Women dont want you to die for them. That's your own need for chivalrious purpose, you selfishly romanticizing your own (or your male friends') sacrifice. I dont know if you've ever had someone sacrificing themselves for you, but lemme tell you first hand, it's not nice, and it makes you feel like shit. Women, and everyone for that matter, are adults, so they don't need someone sacrificing themselves for them. Why would you die for someone, when that person is capable of complete independance? The "love you to death" love isn't really love, it's obsession, and it's unhealthy. And it's either "women are an easy target for trolling" or "people love women". I dont know what kind of twisted love makes you harass your object of desire online.

I can think of a million different ways to harass Eric. Everyday men are also harassed online, usually for not being "masculine" enough. So why are people more likely to harass Julia or Rachel and not Eric?

1 comments

I'm not talking about what women want, I'm saying that I know firsthand that many men I know love the women in their lives very much, much more than life itself. That's all.

There certainly are men out there who hate women, but it doesn't seem to me to be very many.
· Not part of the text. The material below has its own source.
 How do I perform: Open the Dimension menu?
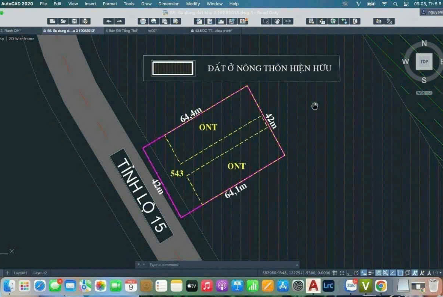169,4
Try it, enumerate the men you know and ask yourself, or even ask them directly, if they love the women in their lives. What fraction of women haters do you find? I think you'll find it's very low. And that's my point, that we are not actually facing an epidemic of misogyny ("hatred of women"), that it is actually something else, or at least much more complicated.

Personally I don't find it hard to come up with another explanation: miserable people want other people to be miserable too. And to make people miserable, you do whatever will be effective. Over the internet, mean words work a lot better against women than against men.

Your last paragraph is totally correct, in my opinion.

(It is probably also true that many people who use "racist" insults are not really being "racist"; they are just insulting in an effective, target-specific way. If they couldn't come up with a racist insult, but the target has glasses, they'd probably resort to "four-eyes". I'm talking about the UK here, by the way.)

If someone is being "just insulting in an effective, target-specific way" that comes across as racist, then they're being racist, no matter what they may really feel, or what they may think that they really feel. And it's the same for sexism or any other *ism.
You may choose to use words in a way that deliberately obscures an important distinction in the real world but please accept that other people may choose not to.